Problems to work on:
1. Reproduce the passage of the Metal gridding reference from "kx : k-space" up to and including "void metal_gridding_destroy(MetalGriddingContext* ctx)".
2. Please recast the records from the line with "At what coordinates should I click to accomplish: Click" up to and including the line with "click(x=169, y=71)" as a numbered list with no blank lines, and leave the pictures out.

LUT : Kaiser-Bessel lookup table (host pointer)

sizeLUT : Number of entries in LUT

kx : k-space coordinates in X (host pointer, numSamples elements)

ky : k-space coordinates in Y (host pointer, numSamples elements)

kz : k-space coordinates in Z (host pointer, numSamples elements; may be all-zero for 2D)

numSamples : Number of k-space samples per coil

Return : Pointer to a new context, or nullptr if Metal is unavailable (e.g. device does not support MTLGPUFamilyApple6).

metal_gridding_destroy

void metal_gridding_destroy(MetalGriddingContext* ctx)

Destroy a Metal gridding context and release all Metal resources.

ctx : Context previously created by metal_gridding_create().

metal_gridding_forward_2D

void metal_gridding_forward_2D(MetalGriddingContext* ctx, const float* pGridIn, float* pSamplesOut)

Forward (image → k-space) gridding for a 2D problem.

Reads from the oversampled grid pGridIn and accumulates into pSamplesOut (one complex value per k-space sample).

ctx : Active Metal context.

pGridIn : Input oversampled grid (2 * gridNx * gridNy floats).

pSamplesOut : Output k-space samples, interleaved real/imag (2*numSamples floats).

Extracted entries:
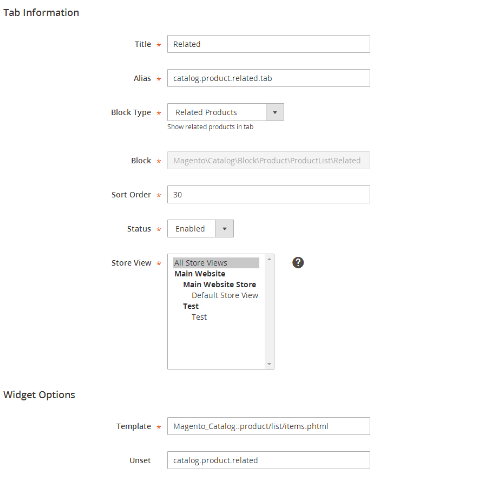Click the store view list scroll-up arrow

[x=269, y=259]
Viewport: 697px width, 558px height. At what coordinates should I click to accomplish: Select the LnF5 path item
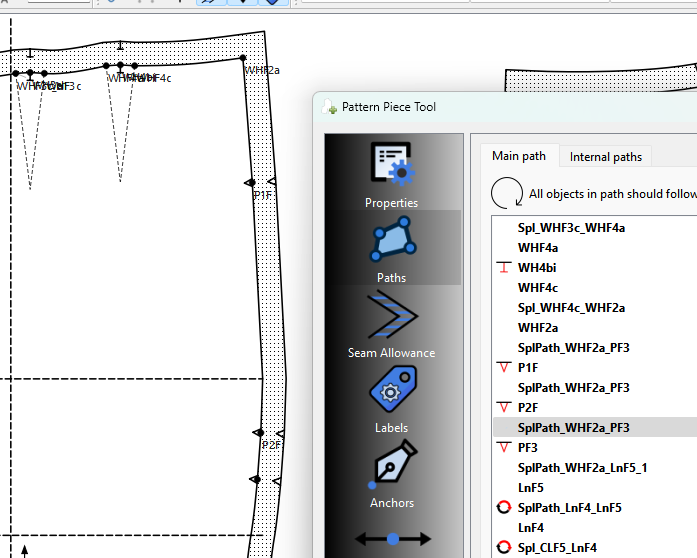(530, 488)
* * *
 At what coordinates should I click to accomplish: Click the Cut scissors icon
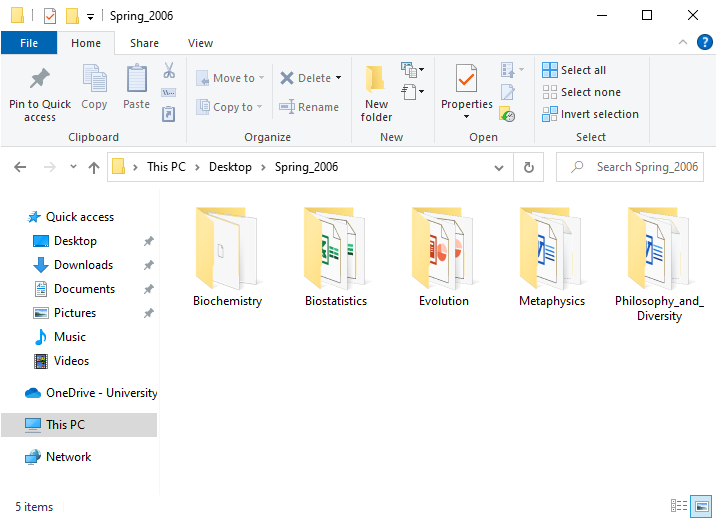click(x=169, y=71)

Expected responses:
1.
kx : k-space coordinates in X (host pointer, numSamples elements)

ky : k-space coordinates in Y (host pointer, numSamples elements)

kz : k-space coordinates in Z (host pointer, numSamples elements; may be all-zero for 2D)

numSamples : Number of k-space samples per coil

Return : Pointer to a new context, or nullptr if Metal is unavailable (e.g. device does not support MTLGPUFamilyApple6).

metal_gridding_destroy

void metal_gridding_destroy(MetalGriddingContext* ctx)

2.
1.  At what coordinates should I click to accomplish: Click the Cut scissors icon
2. click(x=169, y=71)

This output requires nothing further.